Belief and understanding: Anselm, Augustine, William of St Thierry — and YOU

St Anselm of Canterbury’s famous dictum, ‘Credo ut intelligam’ — I believe so that I may understand — appears at the end of chapter 1 of the Proslogion. The context looks like this:

I confess, Lord, and give you thanks, because you created you created this your image in me, so that, mindful of you, I might contemplate you, I might love you. But it [the image] is so decayed by the wearing down of vices, so darkened by the smoke of sins, that it cannot be of service for that which it was made for, unless you renew and reshape it. I do not attempt, Lord, to penetrate your height, because in no way do I compare my understanding to it; but I desire in some way to understand your turth, which my heart believes and loves. For I do not seek to understand so that I may believe, but I believe so that I may understand. For I also believe this, that “Unless I shall believe, I may not understand.” (my trans.)

Throughout Proslogion 1, St Anselm is setting the groundwork for how we are to approach the unapproachable light, to contemplate the invisible, transcendant God. How can we, sinful humans with clouded sight, draw near to God and see Him? Then comes this paragraph. Thus the context for the famous dictum.

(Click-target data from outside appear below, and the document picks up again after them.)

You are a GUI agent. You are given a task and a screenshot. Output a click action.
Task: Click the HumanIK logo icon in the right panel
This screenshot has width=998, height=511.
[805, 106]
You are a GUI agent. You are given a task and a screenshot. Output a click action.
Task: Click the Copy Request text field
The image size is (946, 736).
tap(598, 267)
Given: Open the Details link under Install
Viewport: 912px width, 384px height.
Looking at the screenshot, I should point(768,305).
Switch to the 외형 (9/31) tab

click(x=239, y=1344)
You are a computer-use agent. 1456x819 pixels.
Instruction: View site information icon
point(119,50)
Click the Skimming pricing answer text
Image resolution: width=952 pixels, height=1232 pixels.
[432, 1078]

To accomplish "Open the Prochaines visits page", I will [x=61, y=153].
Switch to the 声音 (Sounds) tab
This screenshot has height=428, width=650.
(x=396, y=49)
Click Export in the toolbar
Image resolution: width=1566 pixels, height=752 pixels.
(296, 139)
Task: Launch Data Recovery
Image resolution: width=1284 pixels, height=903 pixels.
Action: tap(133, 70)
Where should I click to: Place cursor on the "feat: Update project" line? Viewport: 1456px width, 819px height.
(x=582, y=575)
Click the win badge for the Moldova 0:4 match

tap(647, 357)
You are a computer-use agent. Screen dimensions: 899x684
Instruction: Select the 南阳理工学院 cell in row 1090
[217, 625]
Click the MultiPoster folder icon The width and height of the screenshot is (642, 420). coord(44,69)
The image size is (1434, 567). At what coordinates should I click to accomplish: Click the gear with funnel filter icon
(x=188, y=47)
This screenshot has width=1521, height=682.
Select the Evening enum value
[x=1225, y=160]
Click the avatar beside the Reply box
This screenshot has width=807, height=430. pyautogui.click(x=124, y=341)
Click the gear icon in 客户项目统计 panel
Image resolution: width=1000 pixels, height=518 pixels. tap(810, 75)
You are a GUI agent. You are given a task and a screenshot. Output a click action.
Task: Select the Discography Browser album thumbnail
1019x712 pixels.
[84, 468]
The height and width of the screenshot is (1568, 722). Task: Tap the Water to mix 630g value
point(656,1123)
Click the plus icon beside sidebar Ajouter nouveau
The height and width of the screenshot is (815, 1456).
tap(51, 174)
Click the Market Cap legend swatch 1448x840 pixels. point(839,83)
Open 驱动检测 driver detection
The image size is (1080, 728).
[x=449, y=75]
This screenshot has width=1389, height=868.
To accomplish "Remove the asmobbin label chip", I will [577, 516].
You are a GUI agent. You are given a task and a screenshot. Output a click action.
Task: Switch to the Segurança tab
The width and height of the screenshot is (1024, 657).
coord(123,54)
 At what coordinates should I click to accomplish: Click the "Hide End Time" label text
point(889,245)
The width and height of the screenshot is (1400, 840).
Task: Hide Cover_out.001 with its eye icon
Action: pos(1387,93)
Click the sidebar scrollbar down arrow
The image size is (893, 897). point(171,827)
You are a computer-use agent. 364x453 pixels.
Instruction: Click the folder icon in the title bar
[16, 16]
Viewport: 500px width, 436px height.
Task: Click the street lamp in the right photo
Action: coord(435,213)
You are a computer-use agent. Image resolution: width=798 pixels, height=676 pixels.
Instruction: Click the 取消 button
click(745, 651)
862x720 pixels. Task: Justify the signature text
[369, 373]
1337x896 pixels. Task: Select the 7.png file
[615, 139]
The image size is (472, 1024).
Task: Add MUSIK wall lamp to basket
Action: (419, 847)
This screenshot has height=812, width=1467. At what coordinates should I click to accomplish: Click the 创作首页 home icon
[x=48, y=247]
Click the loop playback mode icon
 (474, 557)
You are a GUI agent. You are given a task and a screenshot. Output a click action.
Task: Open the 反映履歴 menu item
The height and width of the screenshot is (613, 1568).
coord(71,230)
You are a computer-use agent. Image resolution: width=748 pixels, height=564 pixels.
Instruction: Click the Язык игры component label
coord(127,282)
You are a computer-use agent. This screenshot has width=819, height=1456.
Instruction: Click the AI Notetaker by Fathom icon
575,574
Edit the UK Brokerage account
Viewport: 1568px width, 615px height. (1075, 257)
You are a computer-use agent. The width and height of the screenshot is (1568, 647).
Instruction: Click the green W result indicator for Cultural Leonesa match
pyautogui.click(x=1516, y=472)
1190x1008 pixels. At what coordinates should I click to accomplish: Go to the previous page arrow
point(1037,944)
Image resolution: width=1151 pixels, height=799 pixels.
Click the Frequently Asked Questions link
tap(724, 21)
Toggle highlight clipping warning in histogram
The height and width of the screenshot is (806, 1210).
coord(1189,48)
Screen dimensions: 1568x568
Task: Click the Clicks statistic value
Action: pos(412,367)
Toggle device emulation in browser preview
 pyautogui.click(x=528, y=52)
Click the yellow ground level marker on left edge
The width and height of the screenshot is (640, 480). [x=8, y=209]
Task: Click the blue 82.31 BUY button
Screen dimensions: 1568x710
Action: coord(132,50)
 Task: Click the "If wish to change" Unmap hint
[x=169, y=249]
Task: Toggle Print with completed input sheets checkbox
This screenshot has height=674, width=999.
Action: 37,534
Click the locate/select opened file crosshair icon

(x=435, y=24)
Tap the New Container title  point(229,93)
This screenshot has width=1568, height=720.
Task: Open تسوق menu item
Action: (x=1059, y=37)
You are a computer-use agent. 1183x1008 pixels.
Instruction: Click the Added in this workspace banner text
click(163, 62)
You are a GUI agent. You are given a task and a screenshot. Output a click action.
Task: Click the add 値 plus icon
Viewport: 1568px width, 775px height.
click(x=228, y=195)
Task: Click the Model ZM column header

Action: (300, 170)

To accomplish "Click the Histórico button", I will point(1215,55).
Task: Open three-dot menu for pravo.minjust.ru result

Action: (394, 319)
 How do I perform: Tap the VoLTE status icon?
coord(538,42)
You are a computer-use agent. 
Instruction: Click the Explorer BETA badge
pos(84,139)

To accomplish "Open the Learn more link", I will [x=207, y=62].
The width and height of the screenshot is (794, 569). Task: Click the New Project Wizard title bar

St. Augustine's pears, St. Sabas' apples & genreSchmitt’s edition gives us St Augustine as the inspiration:

For we believe in order that we may know (cognoscamus), we do not know in order that we may believe. (Tract. in Joh. XL, n. 9 [PL 35.1690])

Believe so that you may understand [plural you]. For “unless you believe, you will not understand” (Is. 7:9, Vulgate). (Serm. CCXII, n. 1 [PL 38.1059])

But so that we may understand, first let us believe. For “unless you believe, you will not understand” (Is. 7:9, Vulgate). (Serm. LXXXIX, n. 4 [PL 38.556])

Therefore since we wish to understand the eternity of the Trinity, we must believe before we may understand. (De Trin. l. VIII, c. V, n. 8 [PL 42.952])

I have not checked the contexts of all of these, but the last is pretty clear — trying to understand the Most Holy Trinity.

Anselm lived 1033-1109, before some of the unfortunate incidents in mediaeval theology that started the now-accepted separation between intellect and belief. A few decades later, this marriage of faith and reason — of faith seeking reason — would still be visible in William of St Thierry (1085-1148), who turned up in my Lenten reading this year (The Cistercian World: Monastic Writings of the Twelfth Century, ed. and trans. P. Matarasso):

It is not reason … that leads faith to understanding; rather, through faith it looks for understanding from above, even from you, the Father of lights from whom comes every good and perfect gift. This is not that understanding which is acquired by the exercise of reason, or results from intellectual processes: it is drawn in response to faith from the throne of your greatness and formed by your wisdom. In all things like its source, on entering the mind of the believer it embraces reason and conforms it to itself, while faith is quickened and enlightened by it. (Meditation II, p. 113 in English)

William’s context is also the apprehension of God. He is discussing contemplation and the feeble attempts of his own mind in seeking the face of God — how dark it seems, how far he feels from God, how much like a beginner at all times, how difficult the ascent, how quickly any illumination seems to fade away. How like the experience of us all.

Reason is all well and good.

But how can we attain to understanding of the Divine Person(s) with our frail, human reason — itself clouded by sins and weaknesses and mistakes?

Credo ut intelligam is not a rejection of reason. It is not an abandonment of all rational attempts to consider the Triune God. It is, rather, an admission that rational intellect alone cannot attain to the understanding of Someone Who is simultaneously beyond all of this and nearer to us than our own breath — the Creator of quarks and quasars and the cosmos, the One Who Is Three but One (William in particular admits to his difficulties with properly thinking about the Trinity), the God Who became a Man.

How could understanding God ever precede believing in Him?

Indeed, what these three men — mystics and theologians, all — demonstrate to us is that, even once we believe, still do we struggle to understand.

Let us be of good cheer, then, as we trust in our God Who loves us and made us and remakes us.

5 thoughts on “Belief and understanding: Anselm, Augustine, William of St Thierry — and YOU

    • Well, that looks like it’s the way ecumenical conversation should happen — taking each other at face value and finding actual agreement instead of watered-down compromise or statements that avoid anything controversial. Maybe something beautiful will come of it in the future!

      Re apologetics — an important but dangerous job, eh?! I liked something I read somewhere once, that our doctrine of the Trinity is NOT God. No matter how well we might be able to express the logic of homoousion theology, God will still remain an unutterable, sublime mystery.